_RECORDS_.

········

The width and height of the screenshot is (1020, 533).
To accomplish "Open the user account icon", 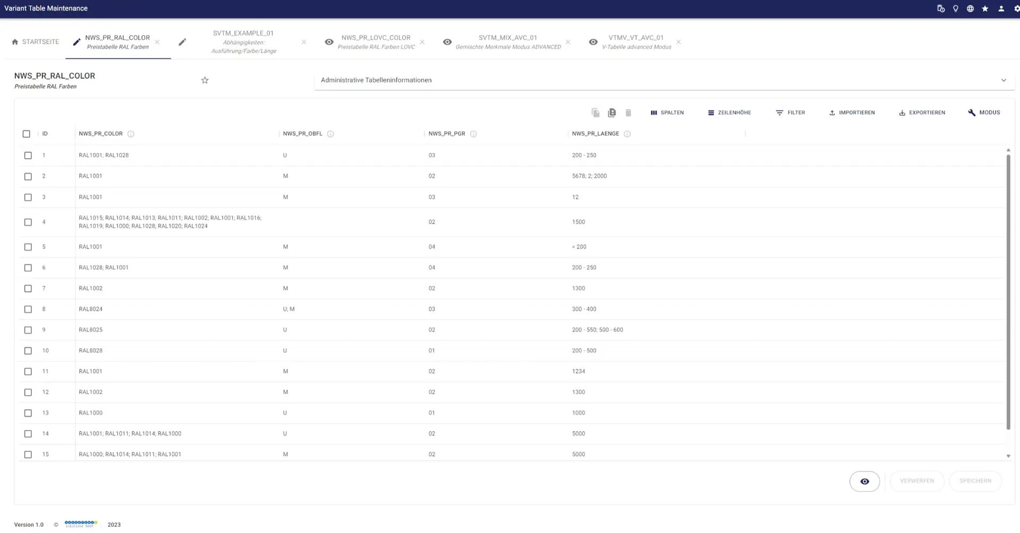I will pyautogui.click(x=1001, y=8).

········

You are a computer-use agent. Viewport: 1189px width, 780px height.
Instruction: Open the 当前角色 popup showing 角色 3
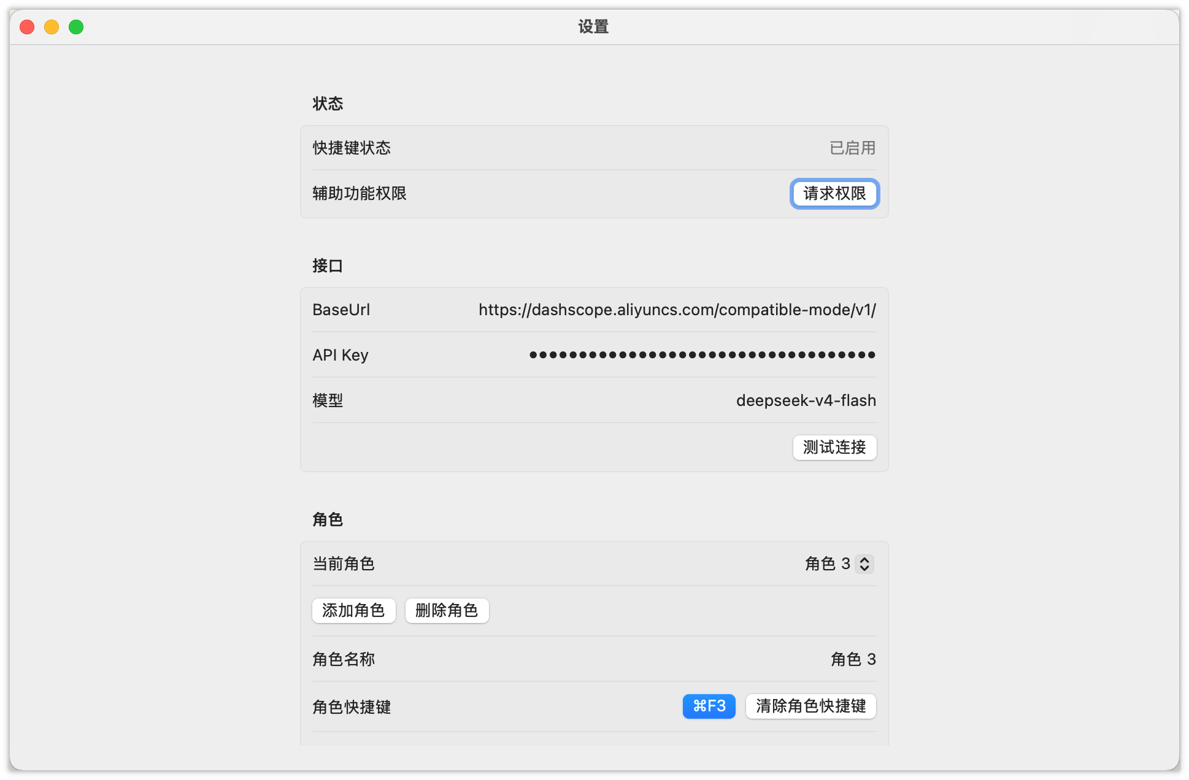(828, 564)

········

_YOUR GOAL_.
In the data above, find each line that has the word "width" and copy it out.

_EXERCISE ANSWER_.
The width and height of the screenshot is (1020, 533).
You are a computer-use agent. Viewport: 1189px width, 780px height.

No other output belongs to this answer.